## EXERCISE BRIEF
Copy out verbatim the material from its first line through the line containing "Click the RH43758.5prime", including both of those lines.

## Records of text and element pointing
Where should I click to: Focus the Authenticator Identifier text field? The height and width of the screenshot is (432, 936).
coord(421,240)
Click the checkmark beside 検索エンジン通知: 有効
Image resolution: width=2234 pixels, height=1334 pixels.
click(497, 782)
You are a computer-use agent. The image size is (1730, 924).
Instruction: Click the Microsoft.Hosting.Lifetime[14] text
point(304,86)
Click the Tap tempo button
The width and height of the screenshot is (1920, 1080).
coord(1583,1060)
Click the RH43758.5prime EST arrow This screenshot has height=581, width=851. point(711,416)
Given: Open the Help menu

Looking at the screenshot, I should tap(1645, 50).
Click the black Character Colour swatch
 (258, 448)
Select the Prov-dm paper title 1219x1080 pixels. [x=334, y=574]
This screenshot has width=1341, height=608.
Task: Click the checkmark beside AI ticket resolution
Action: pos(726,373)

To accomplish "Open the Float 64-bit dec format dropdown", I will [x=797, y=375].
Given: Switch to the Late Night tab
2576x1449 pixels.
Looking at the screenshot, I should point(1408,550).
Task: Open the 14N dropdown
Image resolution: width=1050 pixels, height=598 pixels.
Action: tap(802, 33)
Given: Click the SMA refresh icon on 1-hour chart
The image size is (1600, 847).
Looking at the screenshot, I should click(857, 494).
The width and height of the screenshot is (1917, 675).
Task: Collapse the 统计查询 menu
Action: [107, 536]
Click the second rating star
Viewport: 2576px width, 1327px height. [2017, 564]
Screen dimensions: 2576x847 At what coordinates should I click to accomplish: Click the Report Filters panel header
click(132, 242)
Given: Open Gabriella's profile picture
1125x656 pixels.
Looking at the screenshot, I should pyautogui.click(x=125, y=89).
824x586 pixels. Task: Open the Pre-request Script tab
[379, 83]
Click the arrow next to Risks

## THE RESPONSE
Where should I click to: Focus the Authenticator Identifier text field? The height and width of the screenshot is (432, 936).
coord(421,240)
Click the checkmark beside 検索エンジン通知: 有効
Image resolution: width=2234 pixels, height=1334 pixels.
click(497, 782)
You are a computer-use agent. The image size is (1730, 924).
Instruction: Click the Microsoft.Hosting.Lifetime[14] text
point(304,86)
Click the Tap tempo button
The width and height of the screenshot is (1920, 1080).
coord(1583,1060)
Click the RH43758.5prime EST arrow This screenshot has height=581, width=851. point(711,416)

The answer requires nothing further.